I've recently been in contact with two women, Cindy and Wendy, who have lost babies at the same time and in the same manner as I have.  Perhaps they will share their experiences in more detail later, but for now here are the basic facts:  The odds for all of us have been 50/50, and that's not counting early miscarriages.  Cindy had four babies live and four die of cord problems.  Just like me, she was told to use heparin for each pregnancy after the second loss, but the odds remained the same - 50/50.  Wendy had two babies live and two die of cord problems, with the second loss happening just weeks ago and only eight months after the first loss.  All three of us first had two successful pregnancies followed by multiple losses.  Together we have eight living children and eight dead children, four girls and four boys, who all died in the fifth month of pregnancy.  

All I can think after comparing our stories is that it must be genetic after all.  As I'd postulated in an earlier post, perhaps most cases are caused by a random genetic mutation and therefore very unlikely to recur.  But suppose a baby survives despite having a usually deadly genetic mutation that causes malformed cords?  That baby would grow up and have kids - then his random mutation gets passed on to his offspring as an inherited mutation.  This is what happens in genetic disorders with an autosomal dominant inheritance pattern.  50/50 odds.  

And so the reign of terror continues . . . two more weeks until we may get a clue which way it will go this time.  Will we finally get to dust off the cradle?  Of will it be another grave?  And how could I possibly go on if it is the latter?

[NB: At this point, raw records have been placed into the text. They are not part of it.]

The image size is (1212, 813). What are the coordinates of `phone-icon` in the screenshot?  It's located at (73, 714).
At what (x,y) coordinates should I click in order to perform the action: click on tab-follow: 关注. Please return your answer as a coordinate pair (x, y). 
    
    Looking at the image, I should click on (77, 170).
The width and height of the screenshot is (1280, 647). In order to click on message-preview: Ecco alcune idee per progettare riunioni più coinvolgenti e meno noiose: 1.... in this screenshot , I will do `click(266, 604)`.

Thursday, February 3, 2011

Happy Chinese New Year

Happy Chinese New Year!  It is the year of the rabbit.  Although I certainly don't put any stock in the Chinese zodiac, it is interesting to note that both Q and I were born in the year of the rabbit and our hoped-for rainbow baby is a rabbit also.  Some traits of rabbits:

Wise and cautious - Rabbits consider all options and take their sweet time before making a move. Yet, they are also the ones most likely to win any intricate game of strategy!

Lucky - No one is more surprised than Rabbits when they win a poker hand or hit the jackpot at the races, although at times good luck just seems to come their way unbidden.

Cautious, yes.  We've had to make so many difficult choices over these last few years and we've agonized over each one.  But did we choose wisely?  And will we be lucky this time? Well, I know this rabbit will certainly be surprised if good luck holds and we hit the jackpot with a live baby later this year.

Today's appointment was a quickie.  Just a peek at baby, who was jumping around with a heart rate in the 160's.  I'll have short appointments like this for the next two weeks, and then on the 24th is a detailed ultrasound where we will see if the cord looks normal (pleeeease!) or malformed again, which would mean almost certain doom.

The anxiety level is rising fast going into the second trimester.  There will be much more about this later, I assure you.  It's hard not to give in to thoughts that we may be just weeks away from reliving our worst nightmare.